Re: RFC on writel and writel_relaxed
On Tue, 2018-03-27 at 11:54 -0700, Alexander Duyck wrote: > As far as I know the code has been this way for a while, something > like 2002, when the barrier was already present in e1000. However > there it was calling out weakly ordered models "such as IA-64". Since > then pretty much all the hardware based network drivers at this point > have similar code floating around with wmb() in place to prevent > issues on weak ordered memory systems. > > So in any case we still need to be careful as there are architectures > that are depending on this even if they might not be x86. :-/ Well, we need to clarify that once and for all, because as I wrote earlier, it was decreed by Linus more than a decade ago that writel would be fully ordered by itself vs. previous memory stores (at least on UC memory).

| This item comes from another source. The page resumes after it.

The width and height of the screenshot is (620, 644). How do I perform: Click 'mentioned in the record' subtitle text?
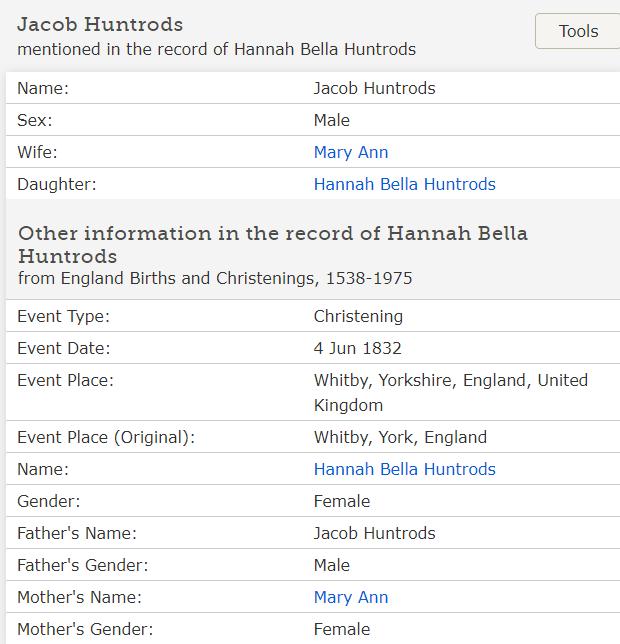[x=216, y=49]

This is why we added sync's to writel on powerpc and later ARM added similar barriers to theirs. This is also why writel_relaxed was added (though much later), since what writel_relaxed does is to life that specific requirement. IE. If what you say is true and wmb() is needed on x86, then writel_relaxed is now completely useless... Ben.
Re: RFC on writel and writel_relaxed
On Tue, 2018-03-27 at 15:36 +0100, Will Deacon wrote: > > Can we say the same thing for iowrite32() and iowrite32be(). I also see > > wmb() > > in front of these. > > I don't think so. My reading of memory-barriers.txt says that writeX might > expand to outX, and outX is not ordered with respect to other types of > memory. Ugh ? My understanding of HW at least is the exact opposite. outX is *more* ordered if anything, than any other accessors. IO space is completely synchronous, non posted and ordered afaik. Cheers, Ben.
Re: RFC on writel and writel_relaxed
On Tue, 2018-03-27 at 08:12 -0600, Jason Gunthorpe wrote: > > I have been converting wmb+writel to wmb+writel_relaxed. (About 30 patches) > > > > I will have to just remove the wmb and keep writel, then repost. > > Okay, but before you do that, can we get a statement how this works > for WC? > > Some of these writels are to WC memory, do they need the wmb()?!? This is an issue as we don't have well defined semantics for WC. At this point, I would suggest staying away from that (ie, not changing them). We need to look into it. I know for example that on powerpc I cannot give you any weaker semantic on WC for writel (I have to put a full sync in there), but I am trying to see if I can make writel_relaxed both work with the existing semantics and provide combining. But it's not yet a given (our weaker IO barrier, eieio, isn't architecturally defined to do anything on G=0 space, looking with the HW guys at what the HW actually does). Cheers, Ben.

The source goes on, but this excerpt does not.